**PROBLEM DETAILS**
Omitting the images, transcribe the records below exactly as they stand.

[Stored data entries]
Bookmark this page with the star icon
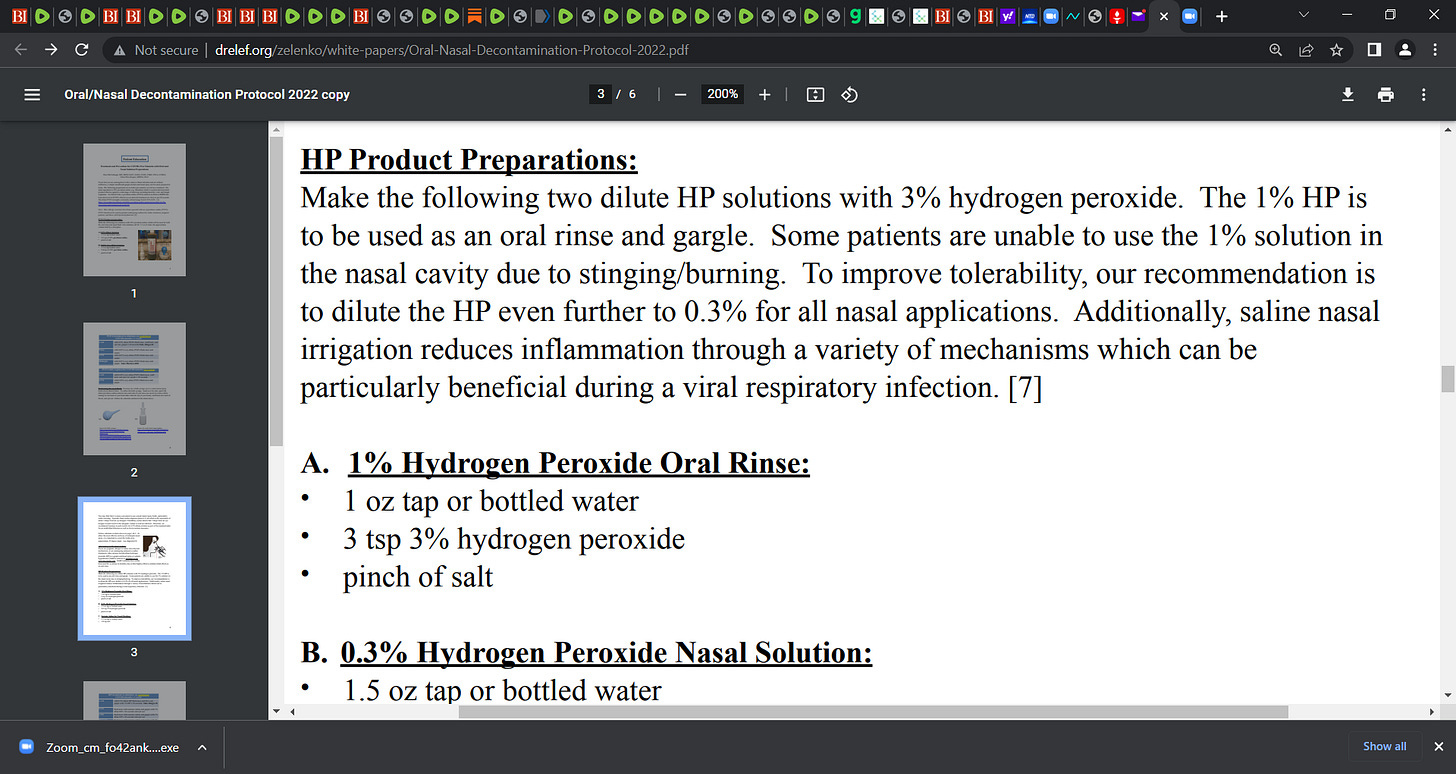Viewport: 1456px width, 774px height. [x=1336, y=49]
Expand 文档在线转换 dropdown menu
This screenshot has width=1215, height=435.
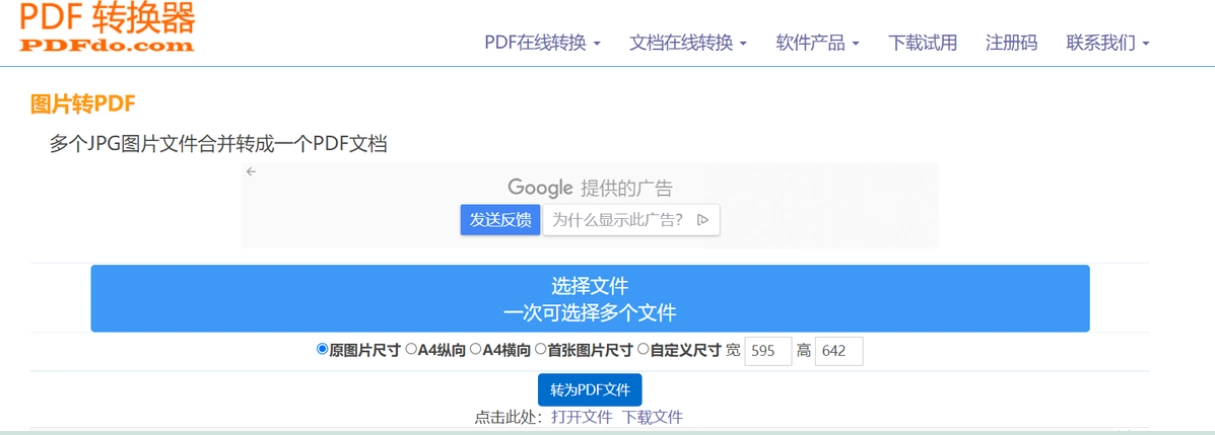point(688,43)
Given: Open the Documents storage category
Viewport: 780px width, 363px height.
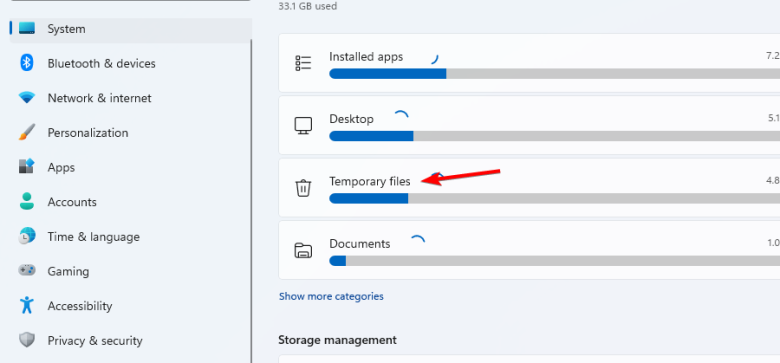Looking at the screenshot, I should coord(529,250).
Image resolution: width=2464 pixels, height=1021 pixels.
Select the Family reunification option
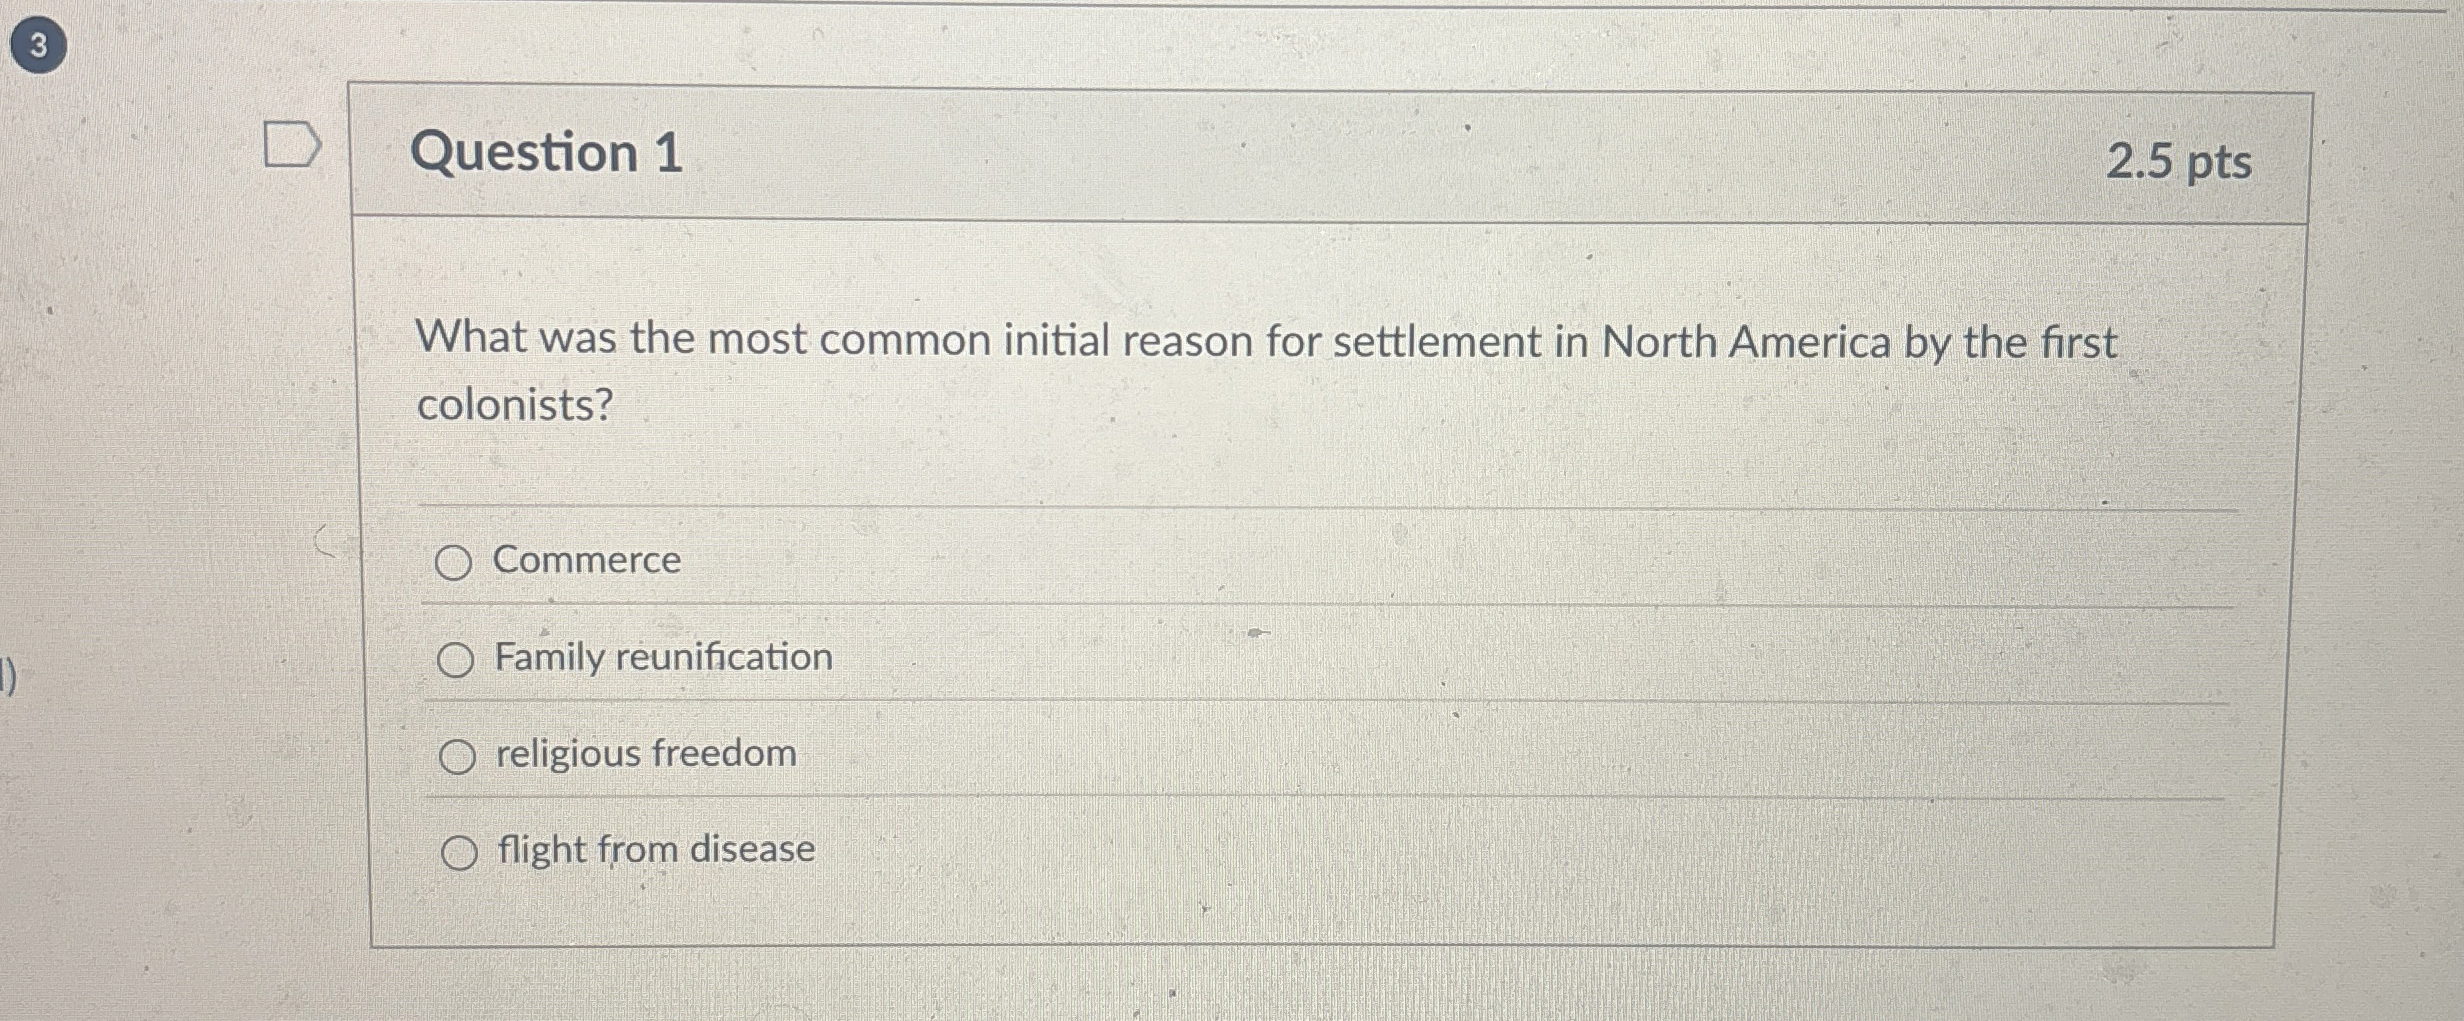[458, 659]
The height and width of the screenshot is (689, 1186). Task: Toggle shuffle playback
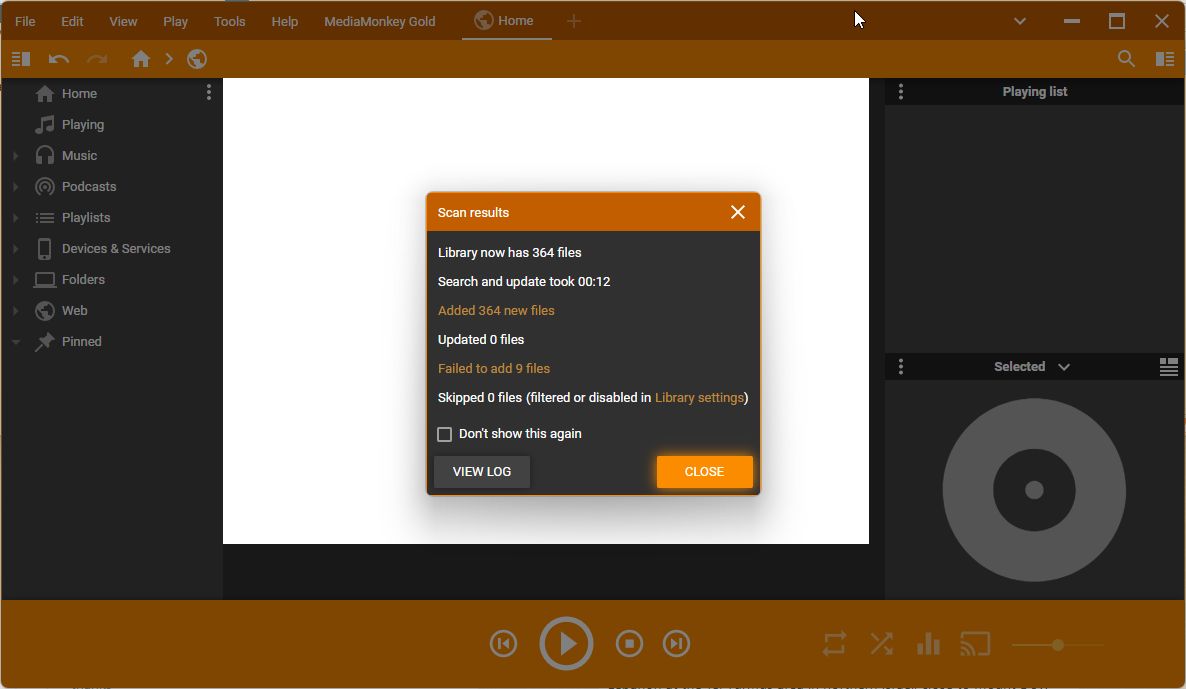click(881, 644)
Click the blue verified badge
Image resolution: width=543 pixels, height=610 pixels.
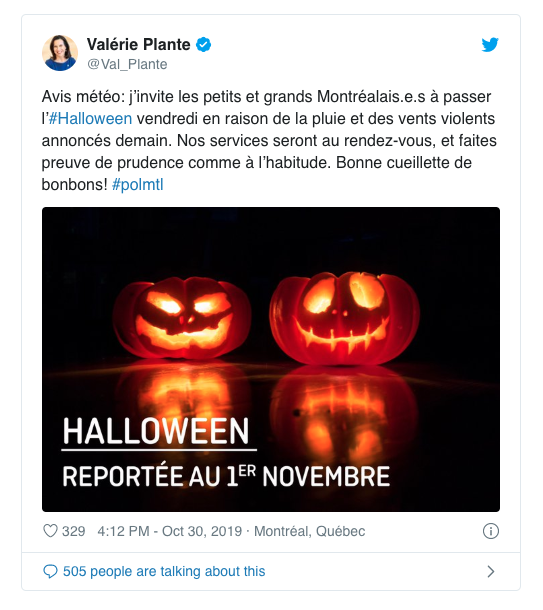pos(203,45)
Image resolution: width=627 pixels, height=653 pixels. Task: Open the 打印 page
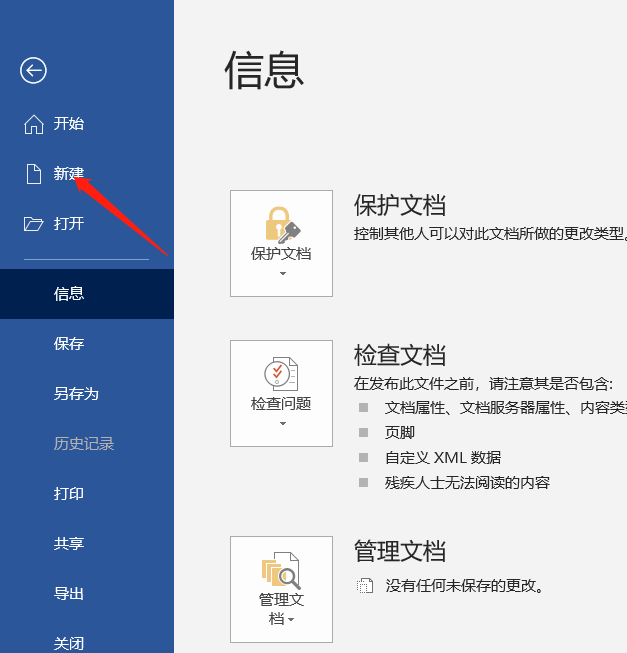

**EXERCISE SOLUTION**
Bookmark this page with the star icon
Viewport: 1456px width, 774px height. [x=1336, y=49]
Expand 文档在线转换 dropdown menu
This screenshot has width=1215, height=435.
point(688,43)
Given: Open the Documents storage category
Viewport: 780px width, 363px height.
Looking at the screenshot, I should coord(529,250).
Image resolution: width=2464 pixels, height=1021 pixels.
Select the Family reunification option
[458, 659]
The height and width of the screenshot is (689, 1186). Task: Toggle shuffle playback
click(881, 644)
Click the blue verified badge
Image resolution: width=543 pixels, height=610 pixels.
pos(203,45)
Image resolution: width=627 pixels, height=653 pixels. Task: Open the 打印 page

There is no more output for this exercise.